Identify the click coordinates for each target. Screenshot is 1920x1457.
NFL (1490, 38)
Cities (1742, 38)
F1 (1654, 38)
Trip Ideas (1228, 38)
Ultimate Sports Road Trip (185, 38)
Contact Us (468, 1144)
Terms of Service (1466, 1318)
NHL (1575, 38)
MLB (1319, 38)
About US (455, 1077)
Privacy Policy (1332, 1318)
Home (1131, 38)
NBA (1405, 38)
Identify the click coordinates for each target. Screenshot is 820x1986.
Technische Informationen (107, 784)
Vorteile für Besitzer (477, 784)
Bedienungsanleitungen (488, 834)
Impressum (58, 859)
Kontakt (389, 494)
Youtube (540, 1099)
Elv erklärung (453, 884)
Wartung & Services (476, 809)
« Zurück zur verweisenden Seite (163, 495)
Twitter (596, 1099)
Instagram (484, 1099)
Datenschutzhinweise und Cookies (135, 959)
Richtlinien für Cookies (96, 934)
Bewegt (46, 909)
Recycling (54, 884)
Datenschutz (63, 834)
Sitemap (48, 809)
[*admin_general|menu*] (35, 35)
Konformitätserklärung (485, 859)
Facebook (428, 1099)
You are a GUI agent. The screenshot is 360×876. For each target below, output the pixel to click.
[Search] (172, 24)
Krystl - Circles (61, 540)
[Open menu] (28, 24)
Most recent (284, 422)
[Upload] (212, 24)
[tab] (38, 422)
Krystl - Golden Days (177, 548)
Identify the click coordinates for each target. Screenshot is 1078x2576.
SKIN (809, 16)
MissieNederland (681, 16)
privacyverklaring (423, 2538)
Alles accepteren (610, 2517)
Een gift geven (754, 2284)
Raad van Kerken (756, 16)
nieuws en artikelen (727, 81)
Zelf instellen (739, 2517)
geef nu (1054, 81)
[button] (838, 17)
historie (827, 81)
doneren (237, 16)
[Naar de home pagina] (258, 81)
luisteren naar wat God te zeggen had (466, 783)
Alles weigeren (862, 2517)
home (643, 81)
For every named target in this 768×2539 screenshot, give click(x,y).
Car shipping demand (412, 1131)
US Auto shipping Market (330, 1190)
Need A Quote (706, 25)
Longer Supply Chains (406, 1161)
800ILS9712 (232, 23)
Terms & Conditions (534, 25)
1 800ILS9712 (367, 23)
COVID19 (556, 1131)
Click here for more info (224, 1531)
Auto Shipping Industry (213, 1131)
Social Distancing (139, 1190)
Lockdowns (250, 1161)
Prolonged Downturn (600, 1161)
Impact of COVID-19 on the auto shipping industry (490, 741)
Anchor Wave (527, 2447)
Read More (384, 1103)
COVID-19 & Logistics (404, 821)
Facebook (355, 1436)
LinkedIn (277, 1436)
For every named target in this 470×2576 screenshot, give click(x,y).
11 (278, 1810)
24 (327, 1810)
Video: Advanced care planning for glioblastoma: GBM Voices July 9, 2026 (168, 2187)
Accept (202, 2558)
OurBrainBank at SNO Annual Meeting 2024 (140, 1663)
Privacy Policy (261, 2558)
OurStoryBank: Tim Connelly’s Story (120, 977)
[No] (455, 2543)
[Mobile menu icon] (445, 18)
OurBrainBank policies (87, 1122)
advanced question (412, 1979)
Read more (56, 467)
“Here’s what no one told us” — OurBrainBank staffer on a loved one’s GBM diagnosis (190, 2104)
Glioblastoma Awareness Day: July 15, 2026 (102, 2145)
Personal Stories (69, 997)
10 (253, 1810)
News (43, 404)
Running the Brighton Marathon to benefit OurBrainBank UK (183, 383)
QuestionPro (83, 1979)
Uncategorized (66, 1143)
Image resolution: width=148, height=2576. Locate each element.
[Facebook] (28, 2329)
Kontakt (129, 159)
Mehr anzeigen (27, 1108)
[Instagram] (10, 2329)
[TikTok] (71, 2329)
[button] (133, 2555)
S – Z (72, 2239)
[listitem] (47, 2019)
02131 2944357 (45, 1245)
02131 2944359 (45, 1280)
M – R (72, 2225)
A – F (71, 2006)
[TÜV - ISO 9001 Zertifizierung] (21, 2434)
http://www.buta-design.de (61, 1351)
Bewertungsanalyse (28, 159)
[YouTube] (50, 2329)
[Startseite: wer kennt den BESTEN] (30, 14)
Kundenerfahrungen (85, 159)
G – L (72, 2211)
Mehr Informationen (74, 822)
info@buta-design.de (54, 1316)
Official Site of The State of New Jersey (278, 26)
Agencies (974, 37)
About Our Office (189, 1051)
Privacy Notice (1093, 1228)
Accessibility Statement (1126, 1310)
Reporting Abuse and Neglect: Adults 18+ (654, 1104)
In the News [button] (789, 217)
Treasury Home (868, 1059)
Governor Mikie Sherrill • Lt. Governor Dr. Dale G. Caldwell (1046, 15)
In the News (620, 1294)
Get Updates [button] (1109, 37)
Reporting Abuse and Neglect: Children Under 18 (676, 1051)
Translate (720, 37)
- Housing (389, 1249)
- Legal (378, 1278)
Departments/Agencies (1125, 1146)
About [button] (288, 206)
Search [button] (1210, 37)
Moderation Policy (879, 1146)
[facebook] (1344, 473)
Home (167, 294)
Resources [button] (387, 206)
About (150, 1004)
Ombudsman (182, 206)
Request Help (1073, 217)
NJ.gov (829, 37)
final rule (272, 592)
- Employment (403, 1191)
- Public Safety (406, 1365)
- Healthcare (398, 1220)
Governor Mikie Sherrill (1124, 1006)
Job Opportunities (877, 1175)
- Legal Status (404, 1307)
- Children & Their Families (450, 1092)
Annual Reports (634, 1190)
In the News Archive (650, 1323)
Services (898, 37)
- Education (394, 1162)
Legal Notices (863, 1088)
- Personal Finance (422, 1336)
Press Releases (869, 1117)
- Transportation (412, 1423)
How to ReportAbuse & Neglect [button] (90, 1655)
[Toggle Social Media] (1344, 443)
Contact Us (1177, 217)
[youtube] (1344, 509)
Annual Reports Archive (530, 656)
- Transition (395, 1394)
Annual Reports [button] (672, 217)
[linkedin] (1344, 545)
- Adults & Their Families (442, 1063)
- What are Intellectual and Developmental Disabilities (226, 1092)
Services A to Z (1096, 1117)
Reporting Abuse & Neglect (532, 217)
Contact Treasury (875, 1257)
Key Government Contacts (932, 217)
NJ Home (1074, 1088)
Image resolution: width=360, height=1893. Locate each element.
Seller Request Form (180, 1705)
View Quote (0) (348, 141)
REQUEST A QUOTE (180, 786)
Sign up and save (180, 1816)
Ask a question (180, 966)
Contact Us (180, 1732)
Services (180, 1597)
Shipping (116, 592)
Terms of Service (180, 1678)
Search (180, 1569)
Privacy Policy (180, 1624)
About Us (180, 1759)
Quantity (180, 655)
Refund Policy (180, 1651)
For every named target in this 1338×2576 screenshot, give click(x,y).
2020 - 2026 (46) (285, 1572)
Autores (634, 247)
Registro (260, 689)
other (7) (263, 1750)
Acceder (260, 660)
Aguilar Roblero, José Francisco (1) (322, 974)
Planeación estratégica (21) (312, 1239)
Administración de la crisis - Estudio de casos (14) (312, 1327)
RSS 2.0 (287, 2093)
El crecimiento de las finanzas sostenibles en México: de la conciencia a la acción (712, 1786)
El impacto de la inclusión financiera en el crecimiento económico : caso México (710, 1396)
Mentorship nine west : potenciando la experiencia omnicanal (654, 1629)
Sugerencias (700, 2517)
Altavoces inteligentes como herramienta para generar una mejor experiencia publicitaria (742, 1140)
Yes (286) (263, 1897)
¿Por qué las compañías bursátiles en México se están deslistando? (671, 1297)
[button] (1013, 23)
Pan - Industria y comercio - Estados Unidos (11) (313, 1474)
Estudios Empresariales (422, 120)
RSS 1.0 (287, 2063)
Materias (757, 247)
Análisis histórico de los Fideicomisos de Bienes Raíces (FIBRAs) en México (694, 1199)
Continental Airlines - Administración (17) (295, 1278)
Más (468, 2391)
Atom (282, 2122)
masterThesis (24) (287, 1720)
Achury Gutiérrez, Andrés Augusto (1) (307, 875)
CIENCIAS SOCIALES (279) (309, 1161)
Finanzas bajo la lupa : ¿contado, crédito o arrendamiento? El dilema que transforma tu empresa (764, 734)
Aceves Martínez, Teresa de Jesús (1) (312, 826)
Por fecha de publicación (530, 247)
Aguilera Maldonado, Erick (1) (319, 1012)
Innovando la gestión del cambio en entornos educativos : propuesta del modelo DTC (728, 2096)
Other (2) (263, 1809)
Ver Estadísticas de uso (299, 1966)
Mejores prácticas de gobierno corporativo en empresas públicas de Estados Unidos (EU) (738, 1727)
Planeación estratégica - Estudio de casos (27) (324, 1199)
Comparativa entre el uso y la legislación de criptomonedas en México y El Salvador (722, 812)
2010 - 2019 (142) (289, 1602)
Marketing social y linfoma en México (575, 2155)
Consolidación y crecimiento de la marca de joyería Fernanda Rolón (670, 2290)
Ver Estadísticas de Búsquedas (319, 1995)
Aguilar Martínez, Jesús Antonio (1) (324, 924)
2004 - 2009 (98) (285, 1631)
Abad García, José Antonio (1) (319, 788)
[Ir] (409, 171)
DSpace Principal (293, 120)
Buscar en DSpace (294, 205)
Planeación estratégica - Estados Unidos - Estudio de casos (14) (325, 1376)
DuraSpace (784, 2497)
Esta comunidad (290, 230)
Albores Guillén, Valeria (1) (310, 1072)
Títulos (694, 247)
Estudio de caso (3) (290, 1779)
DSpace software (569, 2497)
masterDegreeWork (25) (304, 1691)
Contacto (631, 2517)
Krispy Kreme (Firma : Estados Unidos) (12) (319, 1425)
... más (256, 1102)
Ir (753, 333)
• • • • •
**What you need to do**:
Look above for the line with "Terms of Service (180, 1678)"; retype exactly that line, every line after it up to the line with "El crecimiento de", and that line too, nothing else.

**Written response**:
Terms of Service (180, 1678)
Search (180, 1569)
Privacy Policy (180, 1624)
About Us (180, 1759)
Quantity (180, 655)
Refund Policy (180, 1651)
For every named target in this 1338×2576 screenshot, give click(x,y).
2020 - 2026 (46) (285, 1572)
Autores (634, 247)
Registro (260, 689)
other (7) (263, 1750)
Acceder (260, 660)
Aguilar Roblero, José Francisco (1) (322, 974)
Planeación estratégica (21) (312, 1239)
Administración de la crisis - Estudio de casos (14) (312, 1327)
RSS 2.0 (287, 2093)
El crecimiento de las finanzas sostenibles en México: de la conciencia a la acción (712, 1786)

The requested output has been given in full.